* Exercise *
Your answer should be an exact copy of all the entries, free of pictures.

Dataset items:

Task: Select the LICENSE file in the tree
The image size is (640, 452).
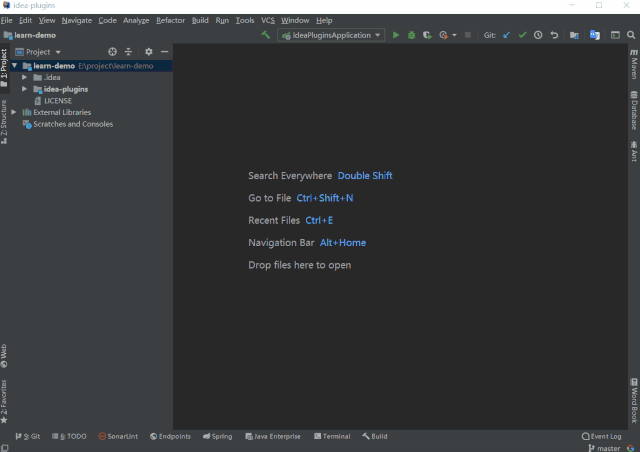Action: point(57,100)
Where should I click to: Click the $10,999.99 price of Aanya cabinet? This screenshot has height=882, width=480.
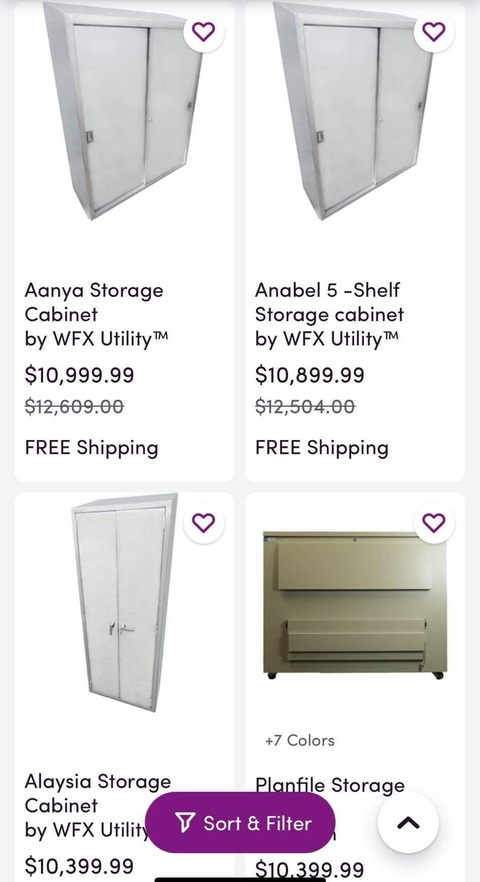(x=79, y=375)
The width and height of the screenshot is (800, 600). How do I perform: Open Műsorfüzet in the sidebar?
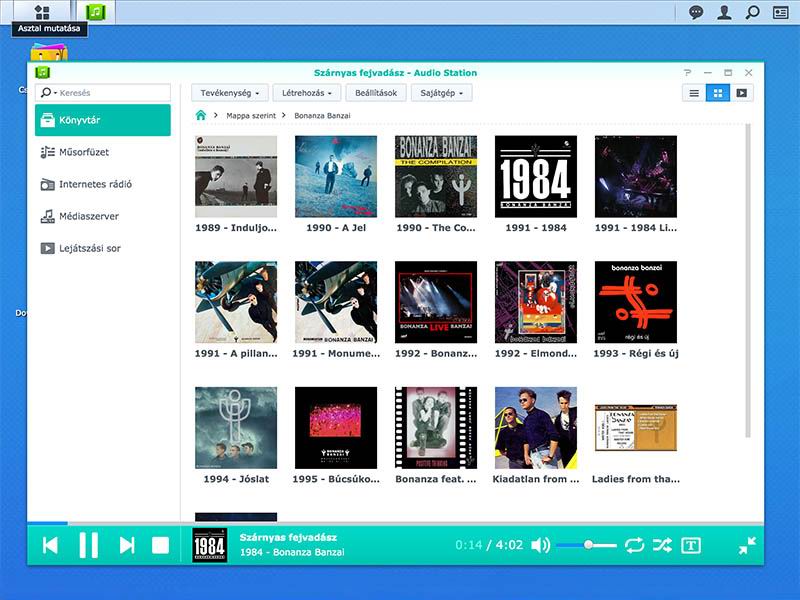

* Task solution *
Task: Select the LICENSE file in the tree
The image size is (640, 452).
Action: point(57,100)
Where should I click to: Click the $10,999.99 price of Aanya cabinet? This screenshot has height=882, width=480.
(x=79, y=375)
The width and height of the screenshot is (800, 600). How do I perform: Open Műsorfüzet in the sidebar?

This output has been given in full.